Hizbullah, İsrail istihbaratı tarafından takip edilmemek için cep telefonlarını bırakıp çağrı cihazı kullanmaya başlamıştı. Kaynaklar, bu kararın ardından milyonlarca dolarlık yatırımla üretimin artırıldığını ve Lübnan'a bubi tuzağı haline getirilmiş binlerce cihaz sokulduğunu söylüyor.

Öte yandan ikinci dalga saldırıda telsiz ve güneş enerji panellerinin nasıl patlatıldığı henüz bilinmiyor.

NYT'nin patlayan telsizlerin görüntülerinden yola çıkarak yaptığı analizde, bunların çağrı cihazlarından daha ağır ve büyük olduğuna, bu yüzden daha fazla hasar yarattığına işaret ediliyor. 

Ayrıca telsizlerin patlamasıyla daha büyük yangınlar çıktığına, bunun da çağrı cihazlarına kıyasla telsizlere daha fazla patlayıcı yerleştirilmiş olabileceğini gösterdiğine dikkat çekiliyor.

Lübnan'ın açıkladığı rakamlara göre telsizlerin patlatılmasıyla en az 71 ev ve dükkanla 18 sivil araç ve motosiklet yandı. 

Telsizlerden bazılarında Japon firması Icom'un amblemi görülüyor. Ancak şirket, IC-V82 model numaralı telsizlerin ve bunlarda kullanılan bataryaların üretiminin neredeyse 10 yıl önce durdurulduğunu belirtiyor. Patlayıcıların bu cihazlara nasıl yerleştirildiğiyse henüz netleştirilemedi. Icom, bu telsizlerin sahte olabileceğini öne sürüyor.

Lübnan medyasındaki haberlerde, saldırıda en az iki güneş enerjisi panelinin de alev aldığı bildiriliyor. Saldırılarda çıkan küçük çaplı yangınların söndürüldüğü bildirilirken, patlamada bir kız çocuğunun yaralandığı aktarılıyor. Ancak bu panellerin infilak ettirilen diğer cihazların etkisiyle mi alev aldığı yoksa uzaktan kumandayla mı patlatıldığı belli değil. 
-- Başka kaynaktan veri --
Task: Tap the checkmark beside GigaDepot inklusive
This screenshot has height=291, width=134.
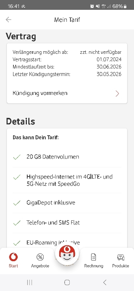Action: (x=17, y=203)
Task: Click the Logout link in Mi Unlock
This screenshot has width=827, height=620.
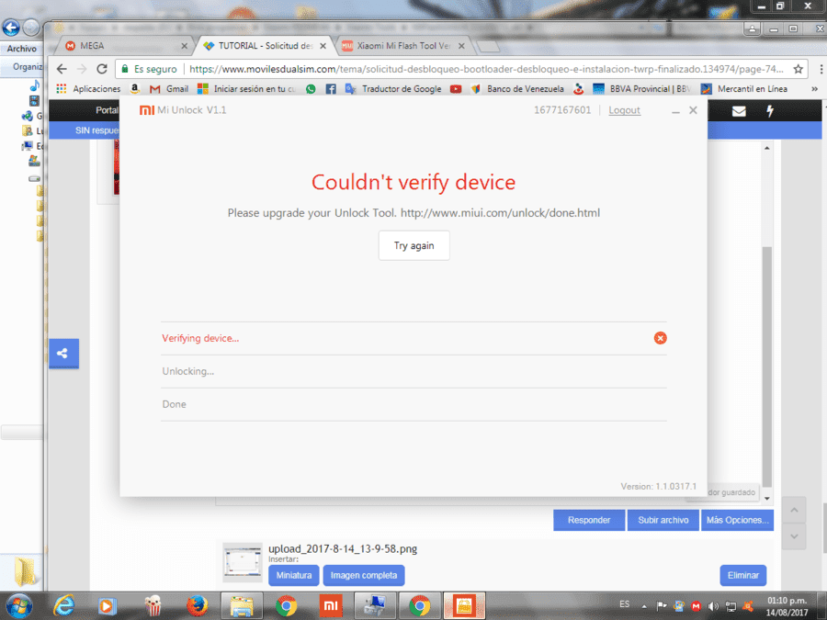Action: click(x=625, y=110)
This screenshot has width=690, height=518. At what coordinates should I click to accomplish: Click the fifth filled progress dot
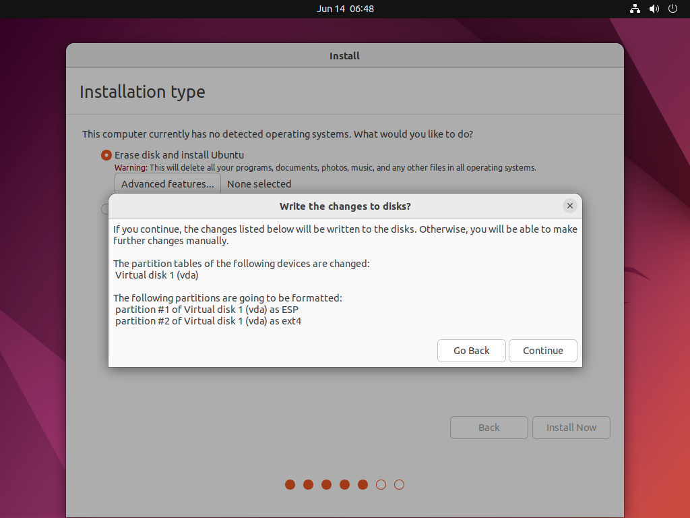[363, 484]
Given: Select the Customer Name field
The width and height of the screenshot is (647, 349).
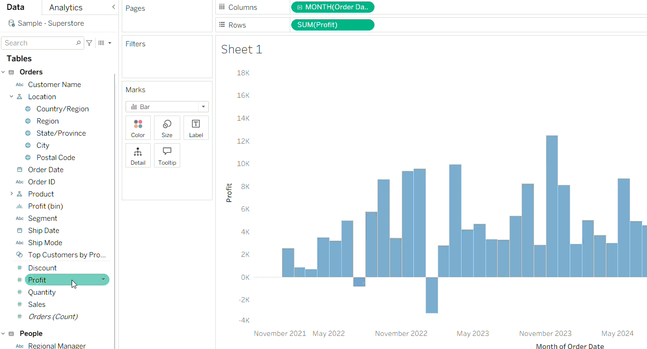Looking at the screenshot, I should click(54, 85).
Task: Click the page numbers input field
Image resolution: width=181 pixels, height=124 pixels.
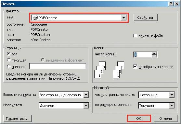Action: point(58,66)
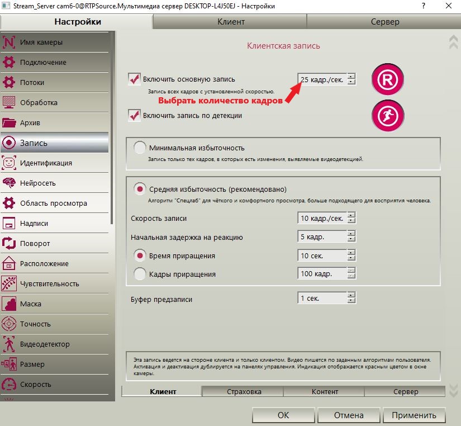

Amerikan düşünce kuruluşu Soufan Center'dan Clara Broekaert, CNN'e açıklamasında saldırı dalgasının Lübnan halkının psikolojisini olumsuz etkilediğini ve Hizbullah üzerinde misilleme baskısı oluşturduğuna dikkat çekerek şunları söylüyor:

Saldırılarda günlük hayatın böylesine korkunç, beklenmedik ve geniş ölçekte kesintiye uğratılması, misilleme yapılmasına yönelik ekstra bir baskı yaratacaktır diye düşünüyorum. İnsanlar yaşananların hesabının sorulduğunu görmek istiyor.

Üst üste gelen saldırıların ardından dün Hizbullah, İsrail sınırındaki el-Merc bölgesine füze fırlattı. İkisi ağır 8 İsraillinin yaralandığı bildirilirken, bu kişilerin sivil veya asker olduğuna ilişkin bilgi paylaşılmadı.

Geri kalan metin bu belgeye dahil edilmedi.